The Supreme Court of the United States has rejected the possibility of patenting human genes, considering them a part of nature. In the gold rush era that we live in, now patent fever, it is the courts that put some sense and limits on the ambitions of some of the colonizers of knowledge. Can you imagine Linnaeus (1707-1778) patenting the new species he discovered? Had this been the modus operandi at the time we would have to pay every time we walk through the field and not to mention if we make it through the gardens of Paris that bear his name.
In reality this patent fever leads us to reflect about what moves us to carry out science. Is it economic power? Political power? Celebrity status? Shouldn’t our desire to respond to the questions that are posed by our innate ignorance move us? Don Miguel de Unamuno (1864-1936) said that religious mysticism arose in primitive societies of the past as a result “of the intolerable gap between the immensity of our desire and the smallness of the reality”. Problems, questions, and objectives arise from ignorance. Since the primitive societies, humanity has followed magical, religious or scientific strategies to acquire knowledge. Science is based on the anticipation of answers that are then contrasted with the facts. But religion or magic also create knowledge to explain our existence and our environment.

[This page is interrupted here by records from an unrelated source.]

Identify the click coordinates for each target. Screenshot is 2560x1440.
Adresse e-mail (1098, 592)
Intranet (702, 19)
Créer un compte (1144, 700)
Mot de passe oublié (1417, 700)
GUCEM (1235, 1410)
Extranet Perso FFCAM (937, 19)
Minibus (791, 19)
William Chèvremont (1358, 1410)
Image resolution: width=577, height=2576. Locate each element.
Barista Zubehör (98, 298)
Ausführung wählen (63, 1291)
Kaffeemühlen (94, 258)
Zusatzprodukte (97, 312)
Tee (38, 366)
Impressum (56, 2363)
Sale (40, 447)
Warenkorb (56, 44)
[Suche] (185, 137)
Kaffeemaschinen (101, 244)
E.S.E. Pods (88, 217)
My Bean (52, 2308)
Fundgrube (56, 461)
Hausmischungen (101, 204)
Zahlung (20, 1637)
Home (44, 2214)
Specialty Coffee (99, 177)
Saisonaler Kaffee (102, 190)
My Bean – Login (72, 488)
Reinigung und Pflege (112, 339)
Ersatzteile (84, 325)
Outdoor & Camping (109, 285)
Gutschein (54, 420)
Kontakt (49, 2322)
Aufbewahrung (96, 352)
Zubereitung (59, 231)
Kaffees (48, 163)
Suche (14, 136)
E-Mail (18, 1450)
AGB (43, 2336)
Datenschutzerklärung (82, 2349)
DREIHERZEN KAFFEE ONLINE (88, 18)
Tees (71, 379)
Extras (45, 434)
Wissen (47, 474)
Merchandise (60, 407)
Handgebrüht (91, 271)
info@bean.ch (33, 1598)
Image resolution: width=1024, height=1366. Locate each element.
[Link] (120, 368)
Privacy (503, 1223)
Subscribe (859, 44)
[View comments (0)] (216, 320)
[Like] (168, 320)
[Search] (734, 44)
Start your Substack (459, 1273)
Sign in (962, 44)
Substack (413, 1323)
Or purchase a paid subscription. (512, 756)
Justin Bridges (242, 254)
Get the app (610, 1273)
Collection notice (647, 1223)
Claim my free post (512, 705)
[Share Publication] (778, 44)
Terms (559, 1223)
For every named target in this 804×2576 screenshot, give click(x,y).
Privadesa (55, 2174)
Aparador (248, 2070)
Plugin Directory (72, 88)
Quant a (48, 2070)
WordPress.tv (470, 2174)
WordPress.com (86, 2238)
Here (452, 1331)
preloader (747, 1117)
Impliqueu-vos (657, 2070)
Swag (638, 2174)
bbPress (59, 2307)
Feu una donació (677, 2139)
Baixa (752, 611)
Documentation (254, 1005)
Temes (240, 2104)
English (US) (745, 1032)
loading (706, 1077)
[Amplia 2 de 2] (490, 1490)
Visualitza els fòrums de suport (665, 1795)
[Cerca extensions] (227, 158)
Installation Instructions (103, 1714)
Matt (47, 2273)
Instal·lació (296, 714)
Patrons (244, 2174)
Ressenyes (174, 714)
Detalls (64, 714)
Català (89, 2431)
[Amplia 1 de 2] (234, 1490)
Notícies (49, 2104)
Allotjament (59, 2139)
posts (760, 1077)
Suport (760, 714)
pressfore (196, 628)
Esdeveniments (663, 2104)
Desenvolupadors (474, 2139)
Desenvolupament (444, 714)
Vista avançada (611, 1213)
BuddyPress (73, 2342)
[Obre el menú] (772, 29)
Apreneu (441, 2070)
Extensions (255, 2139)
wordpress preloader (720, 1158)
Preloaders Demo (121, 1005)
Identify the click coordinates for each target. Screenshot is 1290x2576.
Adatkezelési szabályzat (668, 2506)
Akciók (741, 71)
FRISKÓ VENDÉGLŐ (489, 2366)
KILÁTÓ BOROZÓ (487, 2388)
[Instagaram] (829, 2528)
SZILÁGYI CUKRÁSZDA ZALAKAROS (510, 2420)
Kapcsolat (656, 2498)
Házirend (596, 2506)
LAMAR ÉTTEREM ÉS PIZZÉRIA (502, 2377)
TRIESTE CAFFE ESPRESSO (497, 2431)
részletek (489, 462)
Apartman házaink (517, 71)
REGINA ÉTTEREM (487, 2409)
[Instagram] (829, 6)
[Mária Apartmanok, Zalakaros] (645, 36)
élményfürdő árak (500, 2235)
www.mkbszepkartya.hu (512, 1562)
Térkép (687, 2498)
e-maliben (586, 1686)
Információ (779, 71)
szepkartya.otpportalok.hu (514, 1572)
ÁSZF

Religion, magic and science all have adaptive functions of Homo sapiens to its natural environment. Karl Popper (1902- 1994) defends the hypothetical method – deductive with criterion of demarcation to define what is science, or the ability of a proposition (hypothesis) to be refuted by empirical facts, i.e. can be falsified (denying the consequent). On the contrary, Thomas Kuhn (1922-1996) in his famous essay “The structure of scientific revolutions” (1962) adopts a position distant to that of Popper, because he denies that the science moves forward primarily through the falsifiability of the hypothesis but by the unexplained “abnormalities” in every moment and he says that progress is through “crisis”, with periods of stability consisting in “Paradigms”, that the anomalies break.
Current science is missing philosophy. That is the modus operandi that should prevail. Patent fever fits into the cultural human tendency to create social and economic realities where some can swim better. More precisely, there are periods of crisis which cause the collapse of buildings for real, overwhelmed by the inescapable reality. Scientists lack a philosophy of science and have to realize what they are carrying out and for what. And it is that science has become another modus vivendi, or a way of earning a living and “entering the market”. Friends, let us not forget the purpose of our work, because we could lose everything.